In summer 1643, he transferred to the army of the Eastern Association as captain of a cavalry troop in the Earl of Manchester's regiment. He had reached the rank of lieutenant-colonel by the time it took part in the decisive Battle of Marston Moor in July 1644. [1]

He fought in many of the major battles of the war and joined the New Model Army in 1645. By the end of the conflict he had risen to the rank of major-general and was a noted friend and supporter of Oliver Cromwell.

He was elected to the Long Parliament for Wendover in 1646. His regiment maintained strong Leveller sympathies, mutinying in 1647. [4]

Second English Civil War

When conflict resumed he was wounded at Appleby in July 1648. He had to return to London but was well enough to command the escort that brought the King to London in January 1649. Harrison sat as a commissioner (judge) at the trial and was the seventeenth of fifty-nine commissioners to sign the death warrant of King Charles I.

In 1650, Harrison was appointed to a military command in Wales where he was apparently extremely severe. He was promoted to the rank of Major-General in 1651 and commanded the army in England during Cromwell's Scottish expedition. He fought at the battle of Knutsford in August and at Worcester in September 1651.

By the early 1650s Harrison was associated with the radical Fifth Monarchists and became one of their key speakers. He still supported Cromwell and aided in the dissolution of the Rump Parliament in April 1653. He opposed the parliament on the basis that it was blocking more stringent religious reforms – he wanted a more "godly" parliament. Harrison was a radical member of the Nominated Assembly (Barebones Parliament) that replaced Parliament. When the assembly was dissolved, Harrison and others refused to leave and had to be forced out by soldiers. Harrison was dismissed from the Army in December.

Like many, he was outraged by the formation of the Protectorate and the elevation of Cromwell to Lord Protector. Under the Protectorate (1653–60) Harrison was imprisoned four times.

Arrest and trial

Sign outside the Hung, Drawn and Quartered pub in Tower Hill, London Sign outside the Hung, Drawn and Quartered pub (Tower Hill, London).png
Sign outside the Hung, Drawn and Quartered pub in Tower Hill, London

After Cromwell's death Harrison remained quietly in his home, supporting none of the contenders for power. Following the Stuart Restoration, Harrison declined to flee and was arrested in May 1660.

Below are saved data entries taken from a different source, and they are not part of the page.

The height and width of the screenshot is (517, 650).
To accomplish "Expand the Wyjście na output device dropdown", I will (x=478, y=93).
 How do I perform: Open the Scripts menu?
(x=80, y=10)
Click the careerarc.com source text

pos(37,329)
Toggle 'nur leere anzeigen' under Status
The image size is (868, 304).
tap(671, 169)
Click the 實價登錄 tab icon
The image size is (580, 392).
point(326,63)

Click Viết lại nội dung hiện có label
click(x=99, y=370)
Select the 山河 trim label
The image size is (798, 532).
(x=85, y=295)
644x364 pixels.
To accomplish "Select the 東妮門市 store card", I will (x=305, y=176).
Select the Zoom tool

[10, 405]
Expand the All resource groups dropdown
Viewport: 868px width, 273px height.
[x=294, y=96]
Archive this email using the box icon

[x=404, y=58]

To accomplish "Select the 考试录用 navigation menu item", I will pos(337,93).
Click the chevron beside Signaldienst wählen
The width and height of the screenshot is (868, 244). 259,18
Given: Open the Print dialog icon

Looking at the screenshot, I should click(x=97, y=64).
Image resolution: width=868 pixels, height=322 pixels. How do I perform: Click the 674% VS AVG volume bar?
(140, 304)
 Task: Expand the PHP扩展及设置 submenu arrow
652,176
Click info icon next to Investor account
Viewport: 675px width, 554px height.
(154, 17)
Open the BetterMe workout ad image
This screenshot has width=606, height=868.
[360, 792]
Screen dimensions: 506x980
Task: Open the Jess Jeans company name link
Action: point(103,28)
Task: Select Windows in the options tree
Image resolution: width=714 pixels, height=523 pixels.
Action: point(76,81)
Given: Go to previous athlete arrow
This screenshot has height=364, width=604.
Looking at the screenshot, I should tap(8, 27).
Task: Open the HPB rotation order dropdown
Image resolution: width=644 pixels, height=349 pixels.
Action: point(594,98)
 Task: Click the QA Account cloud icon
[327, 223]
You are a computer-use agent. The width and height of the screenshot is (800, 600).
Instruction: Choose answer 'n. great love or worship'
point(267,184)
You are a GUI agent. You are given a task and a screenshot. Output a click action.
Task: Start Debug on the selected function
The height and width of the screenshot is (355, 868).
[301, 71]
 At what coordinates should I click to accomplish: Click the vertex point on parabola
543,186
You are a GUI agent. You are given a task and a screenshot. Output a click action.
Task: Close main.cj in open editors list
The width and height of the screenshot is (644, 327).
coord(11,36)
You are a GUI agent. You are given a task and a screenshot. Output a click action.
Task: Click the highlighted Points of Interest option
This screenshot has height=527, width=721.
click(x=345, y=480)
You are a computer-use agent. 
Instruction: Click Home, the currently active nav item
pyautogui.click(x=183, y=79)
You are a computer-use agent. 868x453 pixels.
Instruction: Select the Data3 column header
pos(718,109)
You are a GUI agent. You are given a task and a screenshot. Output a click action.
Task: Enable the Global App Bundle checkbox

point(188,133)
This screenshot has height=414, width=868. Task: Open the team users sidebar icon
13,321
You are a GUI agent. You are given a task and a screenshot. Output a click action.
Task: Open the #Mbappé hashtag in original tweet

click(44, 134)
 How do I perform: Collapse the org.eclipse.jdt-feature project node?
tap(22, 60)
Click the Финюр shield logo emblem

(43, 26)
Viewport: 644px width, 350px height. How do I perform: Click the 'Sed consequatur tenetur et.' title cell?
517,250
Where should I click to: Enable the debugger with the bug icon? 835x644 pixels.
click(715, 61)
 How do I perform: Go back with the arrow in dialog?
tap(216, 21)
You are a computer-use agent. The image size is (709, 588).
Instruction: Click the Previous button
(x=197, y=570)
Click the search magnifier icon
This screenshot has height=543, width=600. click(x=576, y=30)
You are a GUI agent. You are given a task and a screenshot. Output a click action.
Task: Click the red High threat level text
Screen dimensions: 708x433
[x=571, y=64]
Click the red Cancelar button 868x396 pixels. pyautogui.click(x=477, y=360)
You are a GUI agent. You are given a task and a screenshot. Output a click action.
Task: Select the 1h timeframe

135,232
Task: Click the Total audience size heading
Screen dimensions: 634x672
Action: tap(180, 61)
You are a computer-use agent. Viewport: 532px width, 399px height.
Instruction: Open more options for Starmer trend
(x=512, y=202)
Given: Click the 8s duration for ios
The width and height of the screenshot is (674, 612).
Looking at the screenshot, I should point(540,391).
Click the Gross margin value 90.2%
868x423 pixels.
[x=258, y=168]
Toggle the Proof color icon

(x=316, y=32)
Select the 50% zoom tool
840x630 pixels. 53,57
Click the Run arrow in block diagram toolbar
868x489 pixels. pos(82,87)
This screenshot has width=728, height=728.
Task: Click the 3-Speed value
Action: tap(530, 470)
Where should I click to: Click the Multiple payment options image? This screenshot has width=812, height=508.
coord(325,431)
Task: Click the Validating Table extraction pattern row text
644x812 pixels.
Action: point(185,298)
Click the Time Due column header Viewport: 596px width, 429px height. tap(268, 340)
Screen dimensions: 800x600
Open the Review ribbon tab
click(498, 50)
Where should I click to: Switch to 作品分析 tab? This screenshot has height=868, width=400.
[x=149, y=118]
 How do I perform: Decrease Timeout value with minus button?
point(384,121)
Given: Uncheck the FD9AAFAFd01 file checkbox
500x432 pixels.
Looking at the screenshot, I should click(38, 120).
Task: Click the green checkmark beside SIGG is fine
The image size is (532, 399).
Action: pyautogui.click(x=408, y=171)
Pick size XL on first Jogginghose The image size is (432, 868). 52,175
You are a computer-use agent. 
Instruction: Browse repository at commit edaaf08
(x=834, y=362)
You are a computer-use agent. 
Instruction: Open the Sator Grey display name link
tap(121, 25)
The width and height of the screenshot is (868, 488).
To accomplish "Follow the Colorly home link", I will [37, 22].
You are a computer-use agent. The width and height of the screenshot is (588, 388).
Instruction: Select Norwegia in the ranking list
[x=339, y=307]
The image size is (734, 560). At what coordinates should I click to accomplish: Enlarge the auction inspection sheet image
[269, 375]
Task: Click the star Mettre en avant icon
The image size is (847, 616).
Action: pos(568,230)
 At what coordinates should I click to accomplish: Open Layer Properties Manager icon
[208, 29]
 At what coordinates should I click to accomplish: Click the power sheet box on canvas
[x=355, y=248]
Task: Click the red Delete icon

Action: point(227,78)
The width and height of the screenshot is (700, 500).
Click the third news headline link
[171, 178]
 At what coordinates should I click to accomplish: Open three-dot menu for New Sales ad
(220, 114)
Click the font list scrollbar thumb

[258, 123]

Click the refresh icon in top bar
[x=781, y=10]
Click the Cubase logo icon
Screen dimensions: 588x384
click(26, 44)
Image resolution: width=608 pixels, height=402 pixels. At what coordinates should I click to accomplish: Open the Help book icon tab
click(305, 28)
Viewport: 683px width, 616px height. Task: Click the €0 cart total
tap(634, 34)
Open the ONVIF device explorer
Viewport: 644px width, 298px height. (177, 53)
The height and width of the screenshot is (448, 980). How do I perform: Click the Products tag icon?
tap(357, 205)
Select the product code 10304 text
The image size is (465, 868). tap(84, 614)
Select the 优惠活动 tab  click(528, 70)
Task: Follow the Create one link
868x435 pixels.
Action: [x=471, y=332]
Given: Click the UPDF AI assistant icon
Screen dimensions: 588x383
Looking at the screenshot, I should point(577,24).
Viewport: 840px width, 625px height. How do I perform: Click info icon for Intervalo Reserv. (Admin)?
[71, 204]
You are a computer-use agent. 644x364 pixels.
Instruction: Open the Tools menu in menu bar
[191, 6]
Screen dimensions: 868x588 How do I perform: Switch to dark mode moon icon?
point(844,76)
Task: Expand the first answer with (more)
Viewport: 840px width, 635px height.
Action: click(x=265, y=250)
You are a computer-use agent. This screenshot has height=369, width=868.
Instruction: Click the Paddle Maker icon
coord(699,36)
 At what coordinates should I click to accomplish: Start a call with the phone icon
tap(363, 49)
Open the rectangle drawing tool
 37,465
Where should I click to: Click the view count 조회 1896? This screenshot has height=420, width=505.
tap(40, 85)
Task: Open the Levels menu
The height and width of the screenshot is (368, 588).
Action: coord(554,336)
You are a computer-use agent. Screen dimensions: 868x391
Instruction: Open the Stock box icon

He was tried on 11 October 1660. Edmond Ludlow described the trial in his memoirs,

...(Harrison) not only pleaded not guilty, but justified the sentence passed upon the King (Charles I), and the authority of those who had commissioned him to act as one of his judges. He plainly told them, when witnesses were produced against him, that he came not thither with an intention to deny anything he had done, but rather to bring it to light, owning his name subscribed to the warrant for executing the King, to be written by himself; charging divers of those who sat on the Bench, as his judges, to have been formerly as active for the cause, in which he had engaged, as himself or any other person; affirming that he had not acted by any other motive than the principles of conscience and justice; for proof of which he said it was well known, he had chosen to be separated from his family, and to suffer a long imprisonment rather than to comply with those who had abused the power they had assumed to the oppression of the people. He insisted that having done nothing, in relation to the matter in question, otherwise than by the authority of the Long Parliament, he was not justly accountable to this or any other inferior Court; which being a point of law, he desired to have council assigned upon that head; but the Court over-ruled; and by interrupting him frequently, and not permitting him to go on in this defense, they clearly manifested a resolution of gratifying the resentments of the Court upon any terms. So that a hasty verdict was brought in against him, and the question being asked, if he had anything to say, why judgement should not pass, he only said, that since the Court had refused to hear what was fit for him to speak in his defense, he had no more to say; upon which Bridgeman pronounced the sentence. And that the inhumanity of these men may the better appear, I (Edmond Ludlow) must not omit, that the executioner in an ugly dress, with a halter in his hand, was placed near the Major-General, and continued there during the whole time of his trial, which action I doubt whether it was ever equaled by the most barbarous nations. But having learned to condemn such baseness, after the sentence had been pronounced against him, he (Major-General Harrison) said aloud as he was withdrawn from the Court, that he had no reason to be ashamed of the cause in which he had been engaged. [5]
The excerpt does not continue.